課題内容 |
対象抜粋によると、IMPELLAが本邦で保険償還されたのはいつからか。

対象抜粋 |
________
企画:安藤 有子(関西医科大学附属病院)

[PD3-2] IMPELLAの治療戦略とその可能性

○吉田 幸太郎1、南 茂1、松本 猛志1、村辻 雄大1、石川 慶1、楠本 繁崇1、吉田 靖2、高階 雅紀1 (1. 大阪大学医学部附属病院、2. 大阪大学大学院医学系研究科先進臨床工学共同研究講座)

Keywords:補助循環、カテーテル、低侵襲

 早期に循環を改善できるV-A ECMOは、重症心不全や心肺蘇生などの治療に欠かせない補助循環装置である。しかし、左心系のunloadingが不十分であるため、ときに肺うっ血や左心機能の回復遅延が生じて予後に大きく影響する。従来、このような臨床症状を示す場合は、開胸下に遠心ポンプを用いた temporary LVADが有効な補助循環手段であったが、IMPELLAの登場により適応が激減している。2017年10月から本邦で保険償還された補助循環用ポンプカテーテルであるIMPELLAの臨床使用に伴い、補助循環の治療戦略は変遷している。左心室から大動脈へ血液を吐出することで、容易に効果的な左心系のunloadingを実現することが可能で、Bridge to recoveryに有効な優れたデバイスである。
 当院では2017年10月から2020年2月までにIMPELLA 2.5を6例(7本)、5.0を28例(33本)、CPを6例(6本)使用した。疾患は急性心筋梗塞、劇症型心筋炎、拡張型心筋症、植込型補助人工心臓の感染における摘出後のショック症例と多岐にわたる。また、右心不全を伴う場合もしばしば見受けられるが、重症な両心不全に対しても、IMPELLAを使用することで低侵襲な治療を実現可能とした。このようにIMPELLAは重症心不全の新たな治療戦略となりつつあるが、新たなデバイスを安全に臨床使用するためには、安全に取り扱う体制を確立することが必要である。われわれ臨床工学技士はもちろんハートチームの一員である看護師にとっても重要な責務である。
 今回、当院におけるIMPELLA管理方法とトラブルや安全管理に対する取り組みについて報告するとともに、V-A ECMOを併用したECPELLA、当院独自に施行しているIMPELLAと経皮的RVADを併用した経皮的BiVADの施行方法についても併せて提示する。
________
提供データ |
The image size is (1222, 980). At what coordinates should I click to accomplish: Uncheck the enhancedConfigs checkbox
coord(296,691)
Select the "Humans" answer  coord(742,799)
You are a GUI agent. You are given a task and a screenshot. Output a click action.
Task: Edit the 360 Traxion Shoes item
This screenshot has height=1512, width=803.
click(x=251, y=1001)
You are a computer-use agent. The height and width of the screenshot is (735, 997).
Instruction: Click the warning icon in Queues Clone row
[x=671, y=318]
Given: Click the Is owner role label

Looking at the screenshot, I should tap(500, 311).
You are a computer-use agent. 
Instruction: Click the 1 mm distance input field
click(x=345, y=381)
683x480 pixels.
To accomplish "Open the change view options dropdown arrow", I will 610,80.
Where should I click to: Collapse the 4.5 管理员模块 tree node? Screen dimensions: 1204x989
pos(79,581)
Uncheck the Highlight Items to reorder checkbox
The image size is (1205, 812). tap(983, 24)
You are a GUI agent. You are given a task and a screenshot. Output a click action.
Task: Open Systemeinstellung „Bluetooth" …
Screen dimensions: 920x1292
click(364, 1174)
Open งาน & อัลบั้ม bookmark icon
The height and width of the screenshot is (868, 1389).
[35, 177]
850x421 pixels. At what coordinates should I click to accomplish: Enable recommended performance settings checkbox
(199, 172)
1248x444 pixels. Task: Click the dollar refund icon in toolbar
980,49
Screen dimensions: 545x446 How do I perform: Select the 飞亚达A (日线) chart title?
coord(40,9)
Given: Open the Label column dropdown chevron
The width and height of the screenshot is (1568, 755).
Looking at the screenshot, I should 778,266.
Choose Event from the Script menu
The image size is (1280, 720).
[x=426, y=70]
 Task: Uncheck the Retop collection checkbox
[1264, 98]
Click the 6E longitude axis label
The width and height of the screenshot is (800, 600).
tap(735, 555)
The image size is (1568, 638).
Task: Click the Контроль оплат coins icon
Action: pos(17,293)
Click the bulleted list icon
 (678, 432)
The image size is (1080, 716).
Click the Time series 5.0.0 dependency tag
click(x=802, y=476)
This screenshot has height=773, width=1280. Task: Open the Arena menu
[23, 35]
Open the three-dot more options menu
________
回答 |
2017年10月から。